(Data to process begins)

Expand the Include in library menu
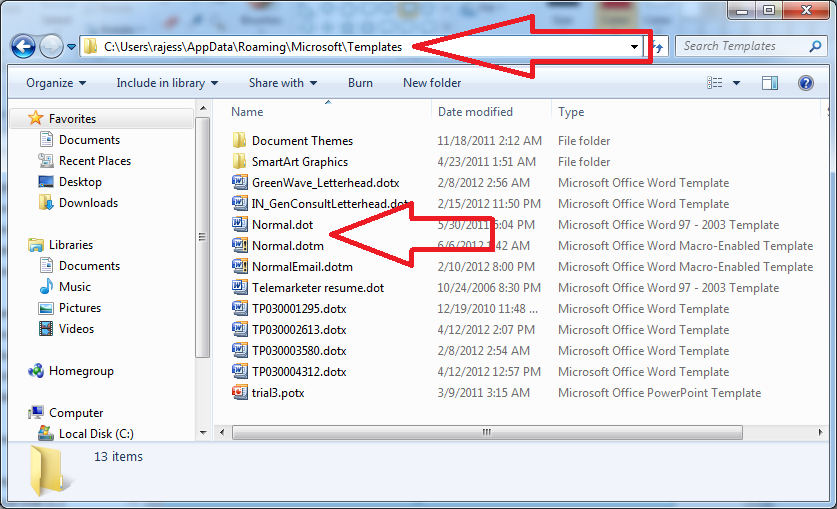 pyautogui.click(x=167, y=83)
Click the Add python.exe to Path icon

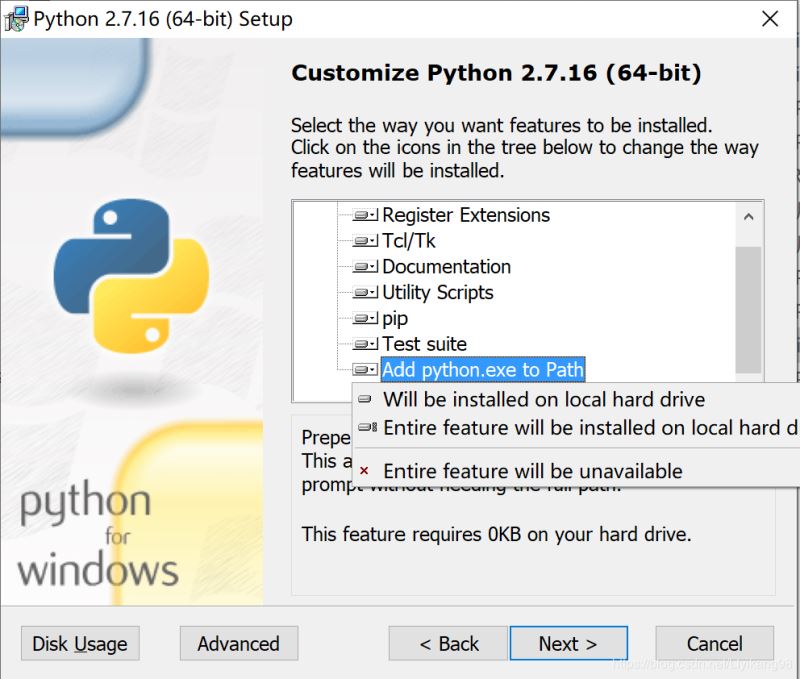pyautogui.click(x=366, y=370)
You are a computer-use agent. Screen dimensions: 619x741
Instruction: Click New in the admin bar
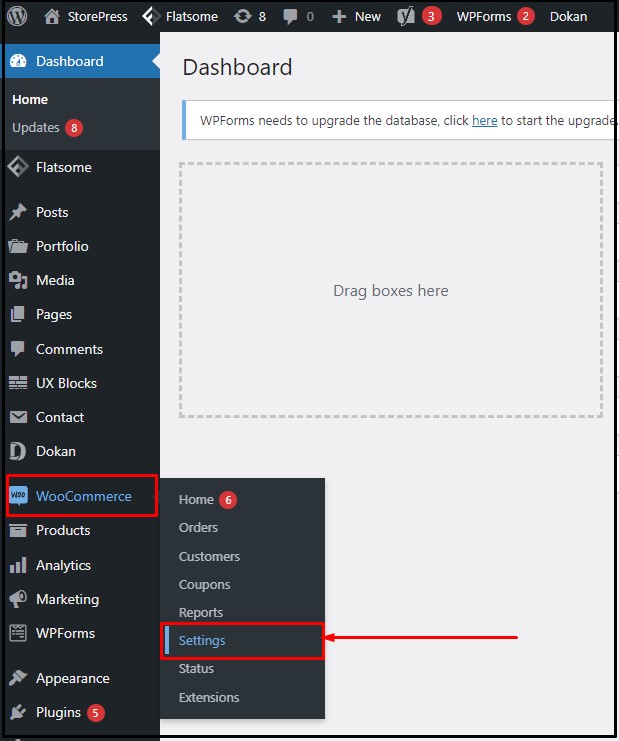pos(357,16)
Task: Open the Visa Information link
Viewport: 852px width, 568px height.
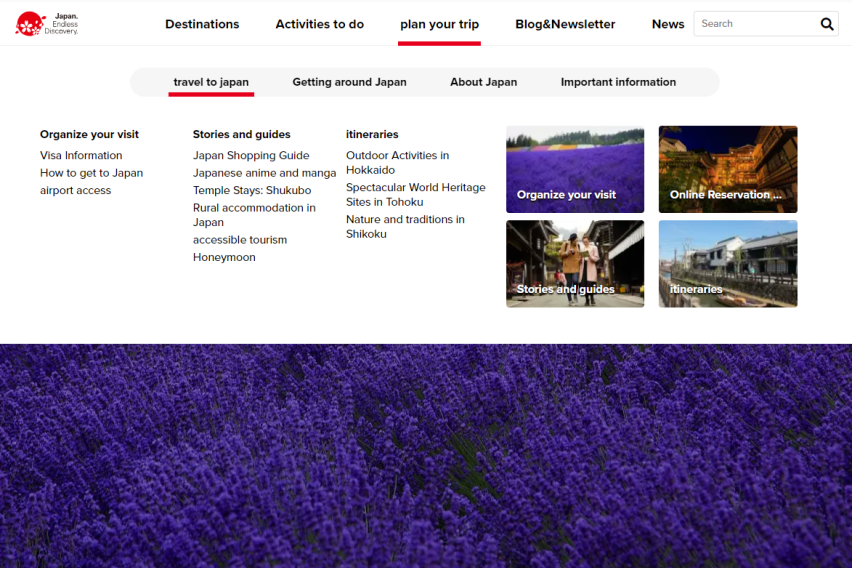Action: pos(81,155)
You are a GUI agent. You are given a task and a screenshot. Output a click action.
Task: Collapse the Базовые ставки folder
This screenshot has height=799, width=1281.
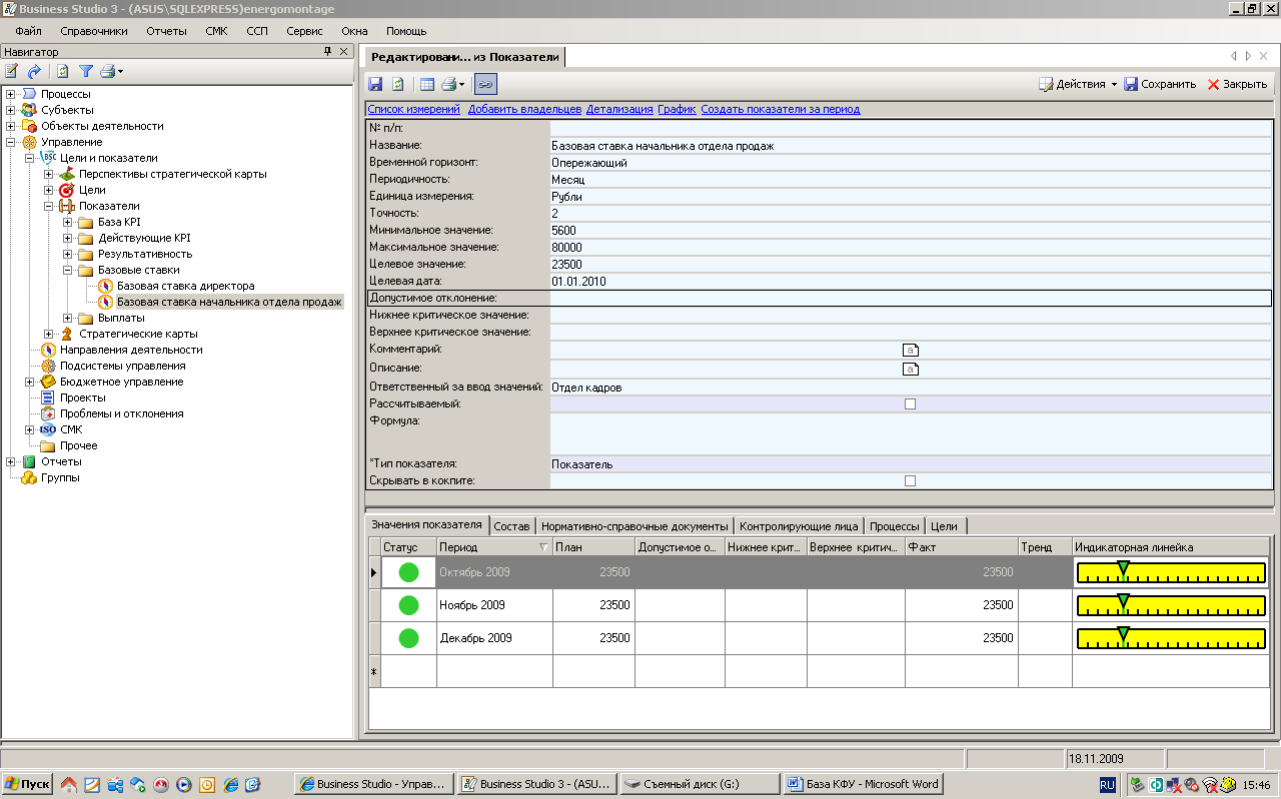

(Data to process ends)

§ Your assignment
Leave every picture out, and reproduce exactly the lines from the line bearing "Click the Add python.exe to Path icon" through the closing line of the material above.

§ Task answer
Click the Add python.exe to Path icon

pyautogui.click(x=366, y=370)
You are a computer-use agent. Screen dimensions: 619x741
Instruction: Click New in the admin bar
pos(357,16)
Task: Open the Visa Information link
Viewport: 852px width, 568px height.
Action: pos(81,155)
You are a GUI agent. You are given a task and a screenshot. Output a click action.
Task: Collapse the Базовые ставки folder
This screenshot has height=799, width=1281.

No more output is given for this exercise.